### Set problem
Reproduce the following data line for line without altering anything.

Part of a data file
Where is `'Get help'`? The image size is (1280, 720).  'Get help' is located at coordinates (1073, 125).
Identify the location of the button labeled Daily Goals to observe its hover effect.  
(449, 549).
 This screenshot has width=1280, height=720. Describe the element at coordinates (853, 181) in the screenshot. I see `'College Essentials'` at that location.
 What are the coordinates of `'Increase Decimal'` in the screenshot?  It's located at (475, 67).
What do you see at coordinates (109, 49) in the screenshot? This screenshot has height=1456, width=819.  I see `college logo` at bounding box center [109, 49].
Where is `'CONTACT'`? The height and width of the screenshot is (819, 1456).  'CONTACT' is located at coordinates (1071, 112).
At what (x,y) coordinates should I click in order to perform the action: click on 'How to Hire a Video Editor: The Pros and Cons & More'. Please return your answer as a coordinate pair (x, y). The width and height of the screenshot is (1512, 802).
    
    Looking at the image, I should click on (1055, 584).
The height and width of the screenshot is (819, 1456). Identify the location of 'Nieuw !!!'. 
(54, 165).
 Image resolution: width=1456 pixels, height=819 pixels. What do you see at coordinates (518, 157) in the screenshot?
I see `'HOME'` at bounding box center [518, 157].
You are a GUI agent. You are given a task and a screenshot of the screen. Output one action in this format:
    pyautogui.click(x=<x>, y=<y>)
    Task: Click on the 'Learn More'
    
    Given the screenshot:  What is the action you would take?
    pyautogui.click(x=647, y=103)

### Result for this exercise
Where is `'Get help'`? The image size is (1280, 720).  'Get help' is located at coordinates (1073, 125).
Identify the location of the button labeled Daily Goals to observe its hover effect.  
(449, 549).
 This screenshot has width=1280, height=720. Describe the element at coordinates (853, 181) in the screenshot. I see `'College Essentials'` at that location.
 What are the coordinates of `'Increase Decimal'` in the screenshot?  It's located at (475, 67).
What do you see at coordinates (109, 49) in the screenshot? This screenshot has height=1456, width=819.  I see `college logo` at bounding box center [109, 49].
Where is `'CONTACT'`? The height and width of the screenshot is (819, 1456).  'CONTACT' is located at coordinates (1071, 112).
At what (x,y) coordinates should I click in order to perform the action: click on 'How to Hire a Video Editor: The Pros and Cons & More'. Please return your answer as a coordinate pair (x, y). The width and height of the screenshot is (1512, 802).
    
    Looking at the image, I should click on (1055, 584).
The height and width of the screenshot is (819, 1456). Identify the location of 'Nieuw !!!'. 
(54, 165).
 Image resolution: width=1456 pixels, height=819 pixels. What do you see at coordinates (518, 157) in the screenshot?
I see `'HOME'` at bounding box center [518, 157].
You are a GUI agent. You are given a task and a screenshot of the screen. Output one action in this format:
    pyautogui.click(x=<x>, y=<y>)
    Task: Click on the 'Learn More'
    
    Given the screenshot:  What is the action you would take?
    pyautogui.click(x=647, y=103)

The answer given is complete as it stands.